# Amazonian AMA



## Amazon flex lol (Apr 9, 2018)

Willing to answer a few of your flex questions. Will start with the most common.

Rate is 100%, why dont i get blocks?

Your are not guaranteed work
 2. Why sometimes i get a block with over 20 packages yesterday only had 10

Sometimes you get lucky, but we try to maximize our cost. 
 3. Why cant i get block near my home

We dont control what people order nor where they live
 4. I did not get paid, i have a complaint.

Those are your problems call the 800 number
 5. Your white van guy's suck. I was able to make the delivery

Great, those guys deliver over 300 in a day. You complain about 1 package
 6. Packages are spread out

Its based on time between each delivery. Not you going home.


----------



## Blatherskite (Nov 30, 2016)

Smartass tone to your answers is indicative of your corporate culture? Try again.


----------



## Amazon flex lol (Apr 9, 2018)

Would you rather I lie or tell you how it truly is?


----------



## rozz (Sep 7, 2016)

Don't feed the troll people


----------



## Blatherskite (Nov 30, 2016)

This is the internet, not the Flex warehouse. You are nakedly visible to the entire world. That includes China, Russia, Bezos' headquarters, and every one of his customers. Your remarks here, whose edge maybe justifiable as a reaction to the cluelessness of some of your peons' complaining, are telling in the choice of questions you address and the manner of your response --telling in your lack of PR savvy. A brusque tone might fit the environment of a back office manager addressing his troops, but as you should have noted, the members of this forum brook no hint of condescension. They've pretty much had it with any and all forms of corporate opportunism. Amazon would do well to employ a rep who can address issues here with a modicum of public finesse. I'm just telling you like it is.


----------



## Amsoil Uber Connect (Jan 14, 2015)

Well either put up or shut up. So I'll bite. 

So tell us how the inner workings of the warehouse computers work ?


----------



## nighthawk398 (Jul 21, 2015)

Sounds like a shill


----------



## oicu812 (Aug 29, 2016)

nighthawk398 said:


> Sounds like a shill


I don't think that person never denied s/he doesn't work for Amazon logistics in one way or another.

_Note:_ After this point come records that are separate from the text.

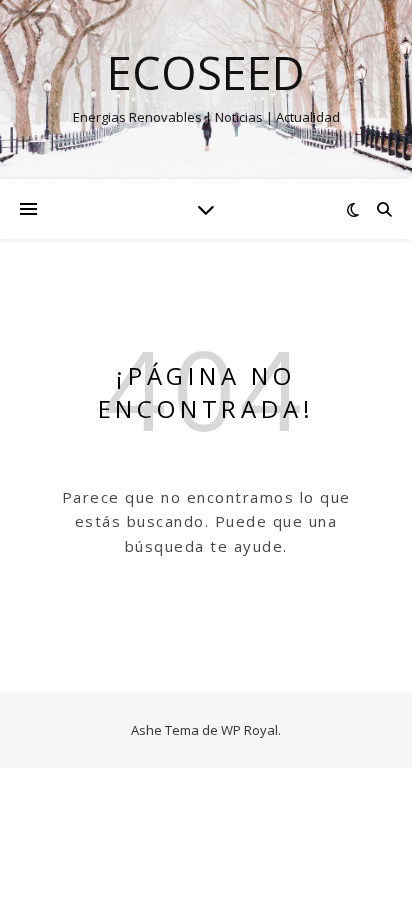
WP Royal (249, 730)
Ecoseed (206, 72)
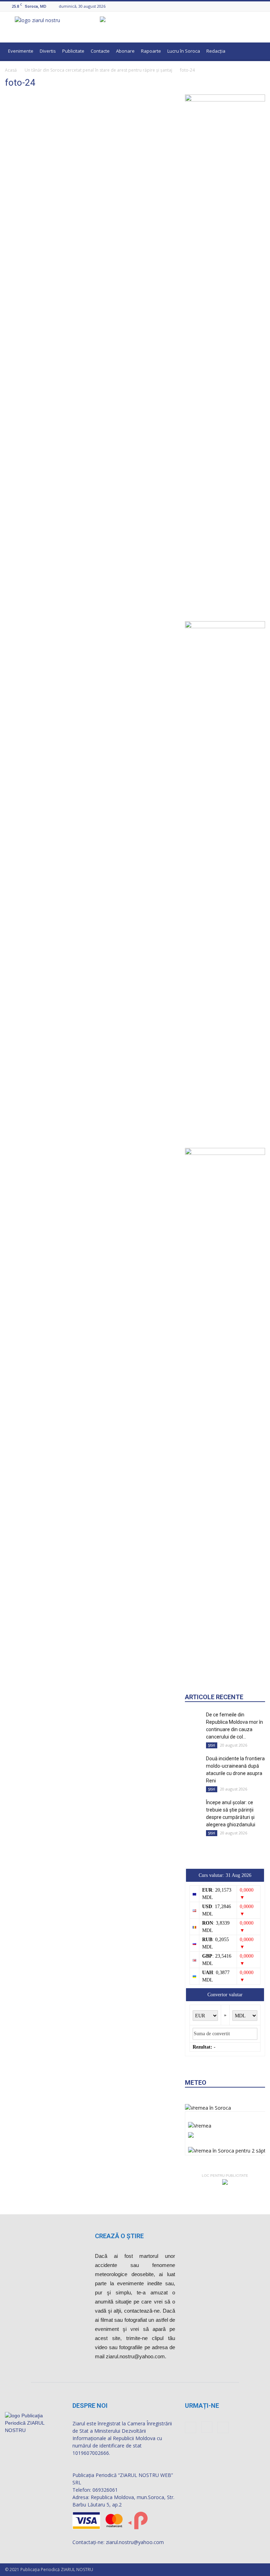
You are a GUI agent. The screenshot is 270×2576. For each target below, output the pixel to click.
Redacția (215, 51)
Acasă (11, 70)
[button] (256, 52)
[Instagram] (252, 6)
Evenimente (20, 51)
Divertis (48, 51)
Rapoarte (151, 51)
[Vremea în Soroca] (208, 2107)
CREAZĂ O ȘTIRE (119, 2236)
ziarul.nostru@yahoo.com (135, 2542)
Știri (211, 1745)
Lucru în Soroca (183, 51)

I'll bet s/he is not the only person that's on this forum that works at an Amazon DS or FC that's not a manager.


----------



## OMG_seat_covers (Feb 25, 2017)

This is very enlightening.

It is obvious to me now that upper management at Amazon Logistics has no control over what is happening on the ground.

In reality, it is stupid $10/hour forks like this guy who controls our fate, as well as the precious packages we carry to their precious customers.

This idiot came here thinking he could 'reach out' to the drivers and 'answer some questions', but what he really did was come here to talk down to us 'non-Amazonians' 'worthy of firing and blocking'

You're a sociopath and should be banned from this community.

to: Upper management
'You're losing and the driveway poop videos will continue - respect your veterans or suffer what Uber is currently suffering'


----------